At the annual parliamentary session in early March, Chinese authorities reiterated that 2015 is going to be another crucial year for comprehensive and sweeping economic/social reforms in China. Apart from that, China aims to achieve: 1) economic growth of 7.0 percent; 2) inflation at 3.0 percent; 3) additional 10 million jobs on an unemployment rate of 4.5 percent or less; and, 4) 6-percent growth in international trade value. It is noteworthy that China's economic expansion target of 7.0 percent this year is even lower than that in 2014 when it hit a 24-year low at 7.4 percent. This humble target is a result of ongoing anxiety about deep-rooted economic problems faced by the nation.
Since the beginning of this year, China has exhibited signs of stuttering economy. Sluggishness is particularly obvious in the manufacturing sector, which is the nation's main growth-engine. Despite numerous risks, China remains steadfast towards keeping economic growth at appropriate levels while pressing ahead with reforms. KResearch holds the view that China probably will have other new tools to help shore up its economy in 2015, projecting that the state will likely miss its target by a whisker, only expanding around 6.9 percent.
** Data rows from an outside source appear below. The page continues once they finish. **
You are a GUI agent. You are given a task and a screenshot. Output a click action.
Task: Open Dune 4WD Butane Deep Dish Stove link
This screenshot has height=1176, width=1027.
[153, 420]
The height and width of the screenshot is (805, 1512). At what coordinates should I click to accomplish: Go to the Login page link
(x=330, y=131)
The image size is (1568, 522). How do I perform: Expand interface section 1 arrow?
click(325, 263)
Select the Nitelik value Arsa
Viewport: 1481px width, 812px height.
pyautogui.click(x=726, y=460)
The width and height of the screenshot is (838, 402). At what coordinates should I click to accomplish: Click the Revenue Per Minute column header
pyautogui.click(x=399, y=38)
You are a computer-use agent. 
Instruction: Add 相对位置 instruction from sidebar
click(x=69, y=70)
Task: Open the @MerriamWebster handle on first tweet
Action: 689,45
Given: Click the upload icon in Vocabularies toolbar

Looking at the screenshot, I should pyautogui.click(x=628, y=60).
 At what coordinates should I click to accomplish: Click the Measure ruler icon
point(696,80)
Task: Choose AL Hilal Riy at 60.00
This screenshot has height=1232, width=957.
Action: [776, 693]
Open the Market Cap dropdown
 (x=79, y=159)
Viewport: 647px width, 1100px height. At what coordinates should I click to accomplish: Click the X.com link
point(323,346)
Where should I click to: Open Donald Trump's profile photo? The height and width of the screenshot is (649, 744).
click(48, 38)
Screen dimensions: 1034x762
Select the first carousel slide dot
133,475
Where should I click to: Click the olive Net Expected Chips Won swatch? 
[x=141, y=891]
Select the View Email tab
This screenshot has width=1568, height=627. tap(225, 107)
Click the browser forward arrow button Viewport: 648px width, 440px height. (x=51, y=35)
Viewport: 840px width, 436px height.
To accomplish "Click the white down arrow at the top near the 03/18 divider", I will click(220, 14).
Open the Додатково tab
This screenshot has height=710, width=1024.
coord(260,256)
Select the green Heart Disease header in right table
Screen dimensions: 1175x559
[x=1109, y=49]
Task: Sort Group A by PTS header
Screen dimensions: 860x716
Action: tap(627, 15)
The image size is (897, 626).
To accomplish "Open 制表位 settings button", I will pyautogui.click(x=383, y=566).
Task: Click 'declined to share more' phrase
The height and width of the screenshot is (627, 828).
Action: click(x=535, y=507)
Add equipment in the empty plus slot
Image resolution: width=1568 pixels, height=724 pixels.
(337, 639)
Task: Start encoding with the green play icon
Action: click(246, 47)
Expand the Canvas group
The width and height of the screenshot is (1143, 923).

Within the foreseeable future, if China can overcome its existing structural problems with the help of development strategies that highlight regional development cooperation, e.g., implementation of its Silk Road Economic Belt, and the 21st Maritime Silk Road, its growth should improve. China has also set out to pursue a “Made in China 2025” strategy that is intended to restore Chinese products' poor image of being low in quality by incorporating sophisticated technology. With these constructive measures, it is expected that China's economy will gain some momentum over the long run amid a rapidly changing trade and investment landscape.